## YOUR OBJECTIVE
Please return every line of the listing. Keep each one exact.

(RECORDS begins)

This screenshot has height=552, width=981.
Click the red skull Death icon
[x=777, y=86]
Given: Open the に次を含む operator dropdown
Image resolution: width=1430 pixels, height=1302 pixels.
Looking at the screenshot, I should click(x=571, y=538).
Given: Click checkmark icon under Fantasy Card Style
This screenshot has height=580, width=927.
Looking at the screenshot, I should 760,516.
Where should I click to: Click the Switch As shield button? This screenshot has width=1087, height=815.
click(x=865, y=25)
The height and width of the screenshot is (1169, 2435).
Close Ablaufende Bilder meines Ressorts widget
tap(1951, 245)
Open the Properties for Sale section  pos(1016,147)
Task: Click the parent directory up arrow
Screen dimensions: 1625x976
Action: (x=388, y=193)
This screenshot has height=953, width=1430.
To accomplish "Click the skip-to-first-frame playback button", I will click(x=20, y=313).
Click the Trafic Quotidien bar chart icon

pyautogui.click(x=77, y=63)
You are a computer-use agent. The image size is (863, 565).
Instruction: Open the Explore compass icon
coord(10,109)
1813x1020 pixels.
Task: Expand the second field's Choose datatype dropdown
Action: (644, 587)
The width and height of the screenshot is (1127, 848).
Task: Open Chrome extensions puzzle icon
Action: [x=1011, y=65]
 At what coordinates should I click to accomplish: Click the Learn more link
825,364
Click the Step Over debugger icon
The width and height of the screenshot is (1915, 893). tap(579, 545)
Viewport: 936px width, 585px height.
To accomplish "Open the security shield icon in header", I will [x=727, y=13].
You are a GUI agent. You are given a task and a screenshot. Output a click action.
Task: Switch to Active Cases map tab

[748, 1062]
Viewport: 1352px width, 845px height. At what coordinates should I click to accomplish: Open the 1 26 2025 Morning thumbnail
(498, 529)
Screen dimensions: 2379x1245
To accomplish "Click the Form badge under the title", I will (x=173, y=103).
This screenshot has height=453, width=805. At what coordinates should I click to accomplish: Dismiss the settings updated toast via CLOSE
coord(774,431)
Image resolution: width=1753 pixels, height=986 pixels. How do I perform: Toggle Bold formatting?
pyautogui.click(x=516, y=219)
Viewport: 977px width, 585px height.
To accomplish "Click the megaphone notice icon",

(RECORDS ends)

## TASK OUTPUT
This screenshot has height=552, width=981.
Click the red skull Death icon
[x=777, y=86]
Given: Open the に次を含む operator dropdown
Image resolution: width=1430 pixels, height=1302 pixels.
Looking at the screenshot, I should click(x=571, y=538).
Given: Click checkmark icon under Fantasy Card Style
This screenshot has height=580, width=927.
Looking at the screenshot, I should 760,516.
Where should I click to: Click the Switch As shield button? This screenshot has width=1087, height=815.
click(x=865, y=25)
The height and width of the screenshot is (1169, 2435).
Close Ablaufende Bilder meines Ressorts widget
tap(1951, 245)
Open the Properties for Sale section  pos(1016,147)
Task: Click the parent directory up arrow
Screen dimensions: 1625x976
Action: (x=388, y=193)
This screenshot has height=953, width=1430.
To accomplish "Click the skip-to-first-frame playback button", I will click(x=20, y=313).
Click the Trafic Quotidien bar chart icon

pyautogui.click(x=77, y=63)
You are a computer-use agent. The image size is (863, 565).
Instruction: Open the Explore compass icon
coord(10,109)
1813x1020 pixels.
Task: Expand the second field's Choose datatype dropdown
Action: (644, 587)
The width and height of the screenshot is (1127, 848).
Task: Open Chrome extensions puzzle icon
Action: [x=1011, y=65]
 At what coordinates should I click to accomplish: Click the Learn more link
825,364
Click the Step Over debugger icon
The width and height of the screenshot is (1915, 893). tap(579, 545)
Viewport: 936px width, 585px height.
To accomplish "Open the security shield icon in header", I will [x=727, y=13].
You are a GUI agent. You are given a task and a screenshot. Output a click action.
Task: Switch to Active Cases map tab

[748, 1062]
Viewport: 1352px width, 845px height. At what coordinates should I click to accomplish: Open the 1 26 2025 Morning thumbnail
(498, 529)
Screen dimensions: 2379x1245
To accomplish "Click the Form badge under the title", I will (x=173, y=103).
This screenshot has height=453, width=805. At what coordinates should I click to accomplish: Dismiss the settings updated toast via CLOSE
coord(774,431)
Image resolution: width=1753 pixels, height=986 pixels. How do I perform: Toggle Bold formatting?
pyautogui.click(x=516, y=219)
Viewport: 977px width, 585px height.
To accomplish "Click the megaphone notice icon",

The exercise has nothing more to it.